Мамуля уже нетерпеливо топчется у основания лестницы и поглядывает вверх. Конечно, ей до потери сознания хочется похвастаться новым домом, а мне – забиться в самый дальний угол.
– Пойдем, – хватает меня за руку и тащит к внушительному аквариуму, оказавшемуся всего лишь разделителем зоны гостиной и столовой.
В неоновой подсветке неспешно шевелят плавниками экзотические рыбки странной расцветки. Я даже не знала, что такая бывает – причудливые, красно—оранжевые разводы на синем фоне. Полосатые, с похожими на иголки плавниками. По дну ползают какие—то лупоглазые страшилки.
Я задерживаюсь, рассматривая их.
– Нравятся? – улыбается мама. – Я сама все оформляла.
Кто бы сомневался. Удивительно, как еще небольшую акулку туда не поселила.
– А теперь садись, – мама обводит рукой внушительный обеденный стол из какого—то очень белого дерева.
Ощущение, будто нахожусь в новом, свежекупленном холодильнике, или же, как те рыбы в аквариуме, только водорослей и гротов нет. Зато есть большой полукруглый эркер, застекленный от пола и до потолка.
Что сказать, в общаге я скучала по простору и свету, зато теперь мечтаю забиться в какой-нибудь темный уголок. Кажется, стараниями мамы у меня стремительно развивается агрофобия.
Глава 17
Кошусь на нее, но родительница производит впечатление человека полностью довольного жизнью.
– Верочка, – окликает она. – Несите скорее обед, Лялечка с дороги.
– Верочка? – удивленно смотрю на маму.
– Да, наша повариха, – довольно поясняет она. – Готовит!.. Язык проглотишь! Я так счастлива, что удалось найти ее!
Неплохая новость. Теперь хотя бы уверена, что не свалюсь с пищевым отравлением, и будущему отчиму не грозит внезапная смерть.
В этот миг я чувствую к нему нечто вроде уважения – необходимо обладать известным мужеством, чтобы связать свою жизнь с такой безуминкой, как моя мама.
Но, что греха таить, некая часть ее безуминки передалась и мне. Я борюсь ней, хочу стать уравновешенной, усовершенствованной версией себя, но пока получается не очень.

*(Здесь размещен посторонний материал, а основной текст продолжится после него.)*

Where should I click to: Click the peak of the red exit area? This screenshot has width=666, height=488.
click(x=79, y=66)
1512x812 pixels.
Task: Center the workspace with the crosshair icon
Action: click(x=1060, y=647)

– Приятного аппетита, – женщина, внушающих уважение размеров, но с приятной доброй улыбкой ставит передо мной тарелку с порезанным помидором. Дольки выложены таким образом, что напоминают знаменитый отель в Сиднее, а между ними виднеются белые кусочки сыра и фиолетовые листья базилика, а по тарелке растекается зеленоватого цвета оливковое масло и смешивается с соком помидора.
– Это капрезе, – как всегда, не удерживается мама. – Я специально попросила приготовить его для тебя. Поперчи, будет еще вкуснее, – придвигает мне мельницу
Мама сейчас как никогда походит на ребенка, спешащего похвастаться новыми игрушками.
Снаружи слышится какое—то урчание, и хлопает дверь.
– Виктор! – вскакивает мама. – Не терпится вас познакомить. – Верочка, неси еще тарелки. Поужинаем вместе. Как давно я этого ждала. Жаль, что Вадим еще не приехал. Была бы настоящая семья.